Buoys are known as water aids that float on top of the water. They are cylindrical in shape that is similar to traffic lights that guide boat operators when crossing waterways. Some of them have fixed lights while others don’t. The most common direction buoys that you can see are:
|Types of Buoys||Location||Meaning/What to do||Shape||Color and number|
|Port hand buoy||Can be seen on the left side of a channel.||Keep the green buoy on the left (port) side of your boat when proceeding upstream.||Flat top and can be shaped like pillars, spars, or cans.||Green – Odd number|
*Take note: The lower the number, the nearer the open water is.
|Starboard hand buoy||Can be seen on the right side of a channel.||Keep the red buoy on the right (starboard) side of your boat when you’re moving upstream.||The upper part is cone-shaped.||Red – Even number|
|Isolated danger buoy||Placed directly or above a secure or isolated body of water (or if there’s a wreck or large rocks)||Marks a navigable isolated water hazard.||Has two black spheres on top (one above the other).||Red horizontal stripe (has white light)|
|Bifurcation buoy||Placed at the junction of two channels.||Marks the point where a channel divides and indicates which is the preferred (wider) channel.||Flat top and can be shaped like pillars, spars, or cans.||*top to bottom*|
Red light – the red band- green band (preferred channel to port)
Green light – green band – red band (preferred channel to starboard)
Besides these channel buoys, there are also special buoys that you can see while sailing.
- Mooring buoy – marks the area for mooring/securing your vessel.
- Control buoy – marks restricted areas.
- Diving buoy – marks the area where people can do diving activities.
- Swimming buoy – marks swimming area.
- Anchorage buoy – marks the designated anchorage areas.
WHAT IS THE MEANING OF THE ODD AND EVEN NUMBERS ON BUOYS?
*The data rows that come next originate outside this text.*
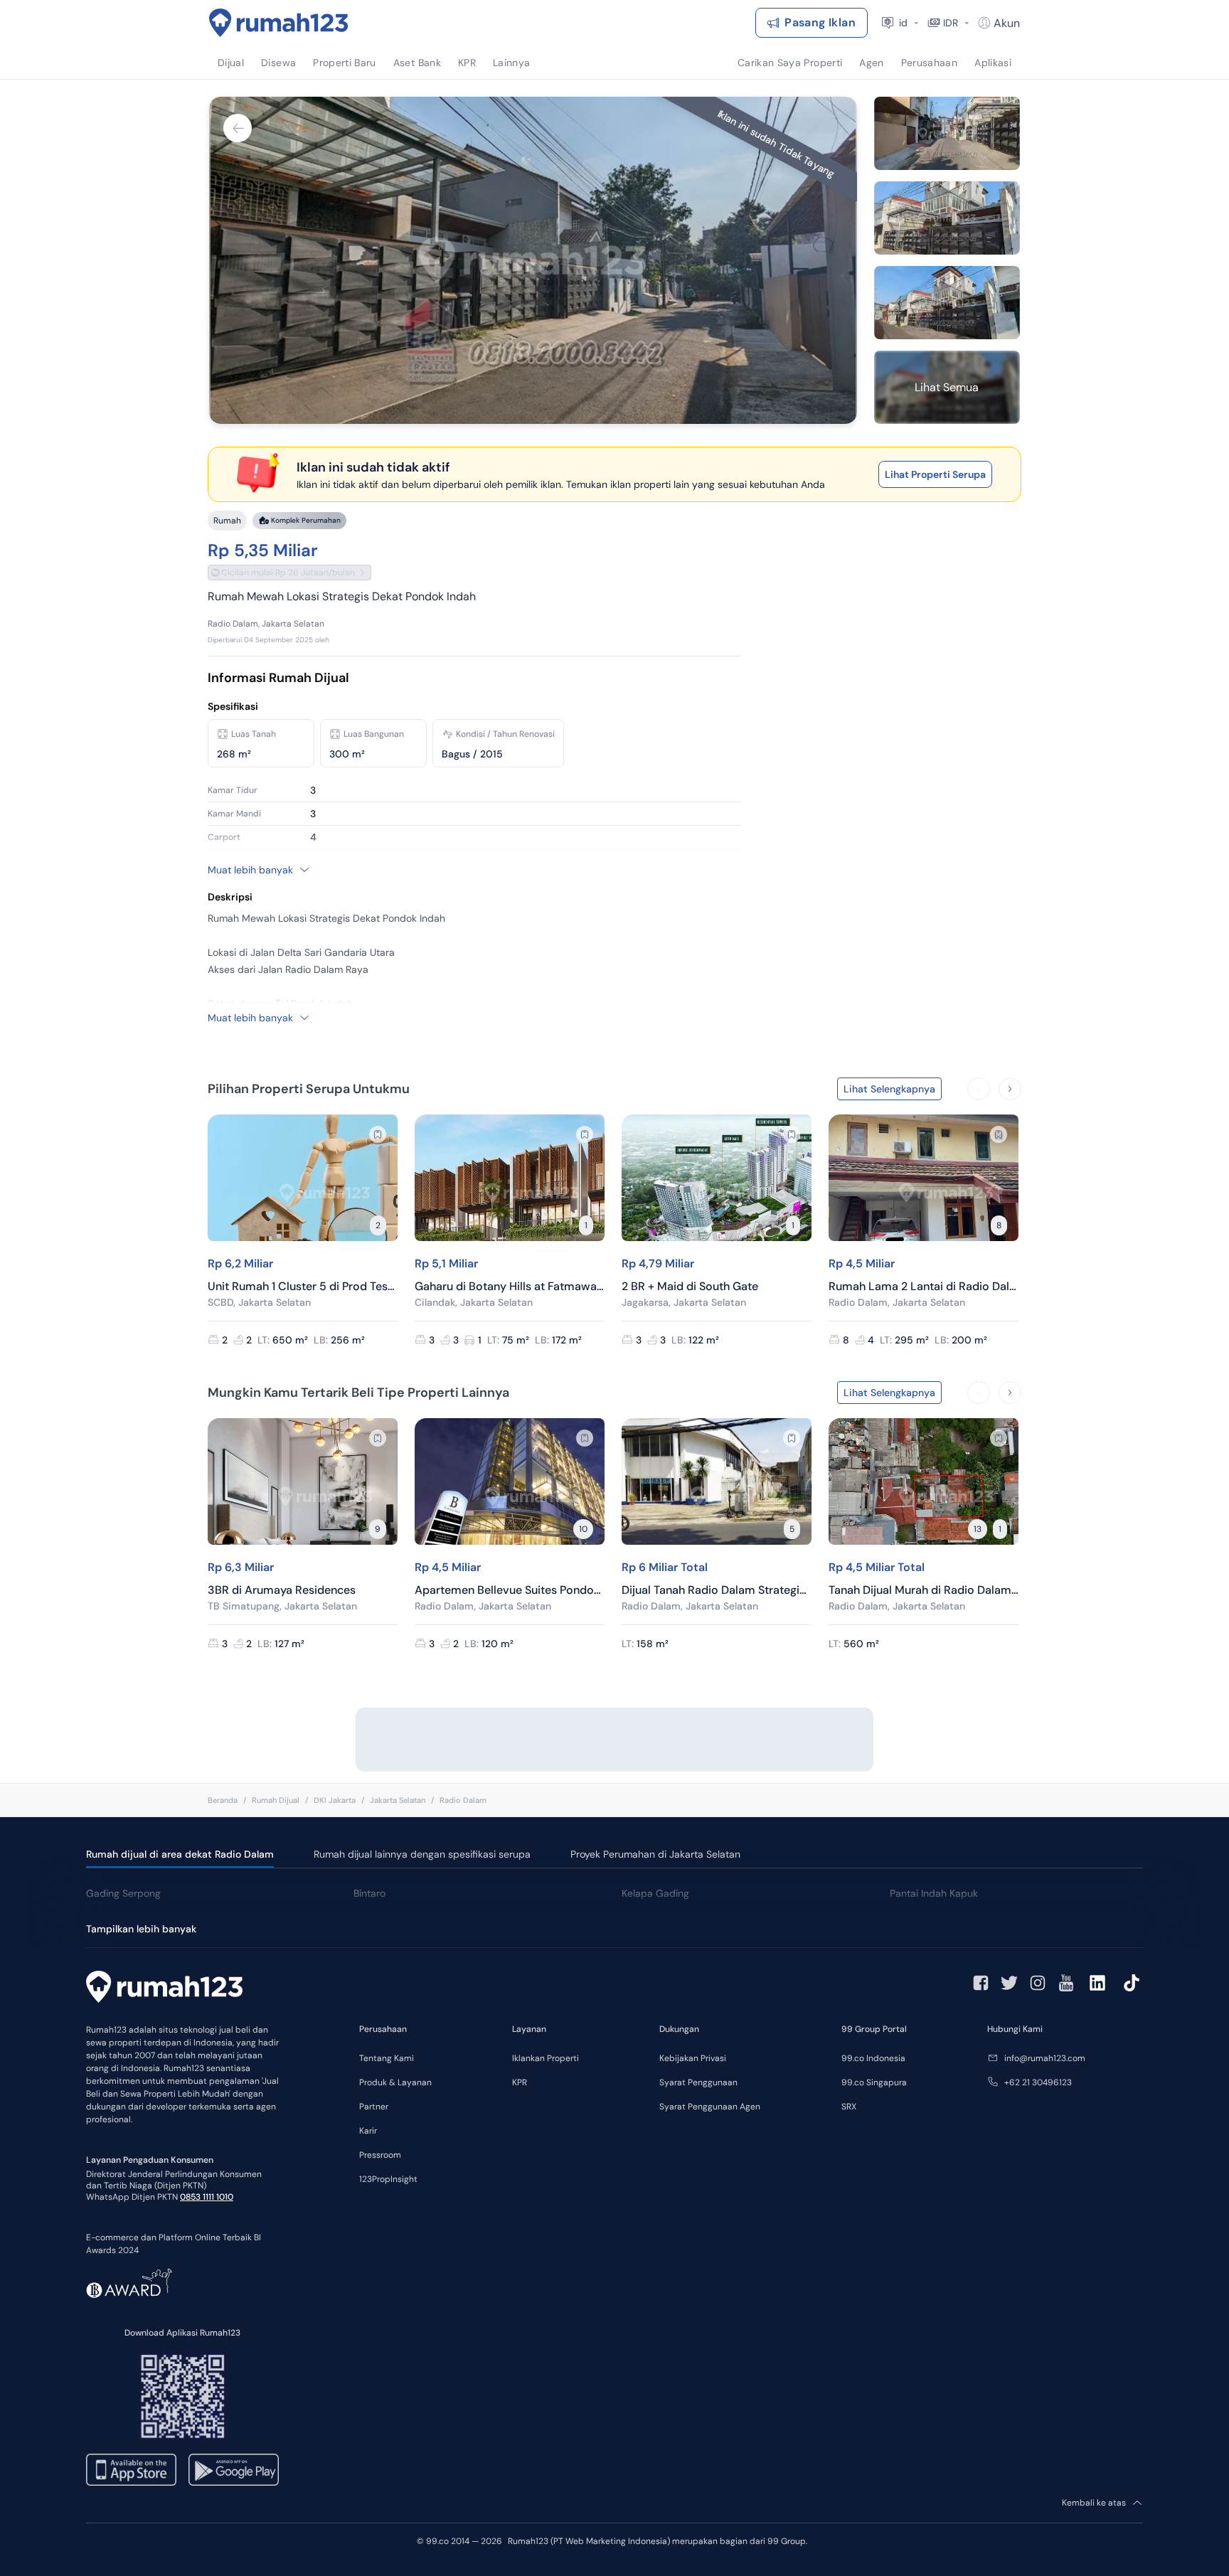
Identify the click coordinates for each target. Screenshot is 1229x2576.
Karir (368, 2130)
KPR (519, 2082)
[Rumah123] (279, 23)
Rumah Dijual (275, 1800)
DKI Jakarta (335, 1800)
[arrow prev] (978, 1088)
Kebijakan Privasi (692, 2058)
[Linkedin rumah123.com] (1097, 1982)
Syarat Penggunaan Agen (709, 2106)
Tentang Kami (386, 2058)
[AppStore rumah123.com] (131, 2470)
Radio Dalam (463, 1800)
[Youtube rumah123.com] (1066, 1982)
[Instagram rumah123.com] (1037, 1982)
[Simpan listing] (377, 1134)
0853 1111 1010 (206, 2197)
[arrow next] (1010, 1088)
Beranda (223, 1800)
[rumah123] (164, 1988)
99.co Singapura (874, 2082)
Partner (373, 2106)
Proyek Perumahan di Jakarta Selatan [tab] (655, 1854)
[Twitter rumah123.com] (1009, 1982)
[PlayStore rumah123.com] (233, 2470)
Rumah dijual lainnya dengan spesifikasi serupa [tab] (422, 1854)
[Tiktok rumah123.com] (1131, 1982)
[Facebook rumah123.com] (980, 1982)
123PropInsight (388, 2179)
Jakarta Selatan (397, 1800)
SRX (848, 2106)
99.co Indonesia (873, 2058)
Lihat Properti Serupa (935, 474)
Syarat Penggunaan (698, 2082)
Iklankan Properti (545, 2058)
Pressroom (380, 2155)
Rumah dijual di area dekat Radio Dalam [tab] (180, 1854)
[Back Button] (237, 128)
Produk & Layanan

As mentioned in the table earlier, red (or the starboard buoy) has even numbers while the green (or port buoy) has odd numbers. These numbers indicate which way you’re headed – red means you’re returning to land.
As the number increases, the closer you are to land and as the number decreases, the nearer you are to open waters.
WHAT ARE THE DIFFERENT COLORS OF BUOYS AND WHAT DO THEY MEAN?
Red and Green Buoys
Usually, these colors indicate junctions or directions – they are usually located towards a main or secondary channel.
White buoys can indicate swimming areas near camping zones or can indicate a speed limit. If a white buoy has a blue stripe, then it’s a mooring buoy.
It’s important to be alert when a yellow buoy is nearby. This means, keep clear to avoid hidden objects underneath the waterways like huge rocks or shallow shoals.
Black and Red Buoys
These buoys simply mean danger – some charts may include texts on why it’s dangerous. All boaters should use caution when moving closer to these buoys.
WHAT’S THE DIFFERENCE BETWEEN BUOYS AND BEACONS?
Both buoys and beacons give warning and safety instructions to boaters. The easiest way to distinguish them is to keep in mind that buoys are floating while beacons are fixed.
A good example of beacons are lighthouses, poles, and other navigation aids that are out of the water. Other navigation beacons have lights while others that don’t have are called “day beacons.”
|Types of Beacons||Location||Meaning/What to do||Color/Shape|
|Starboard Junction Day Beacon||Can be seen at junctions of two channels.||Choose a preferred channel and keep your boat’s right (starboard) side on the sign when moving upstream.||Red diamond sign with a red triangle inside|
|Port Junction Day beacon||Can be seen at junctions of two channels.||Choose a preferred channel and keep your boat’s left (port) side on the sign when moving upstream.||Red diamond sign with a green square inside.|
|Starboard Hand Day Beacon||Located on the right side of a preferred channel.||Keep right when your boat is going upstream.||Red reflective border with a red triangle at the center.|
|Port Hand Day Beacon||Located on the left side of a preferred channel.||Keep left when your boat is going upstream.||Green reflective border with black or green square at the center.|
There are various types of boat navigation signs that can be seen while you’re sailing. And the best way to avoid accidents is to be familiar with them or bring printed copies of boating signs as a guide.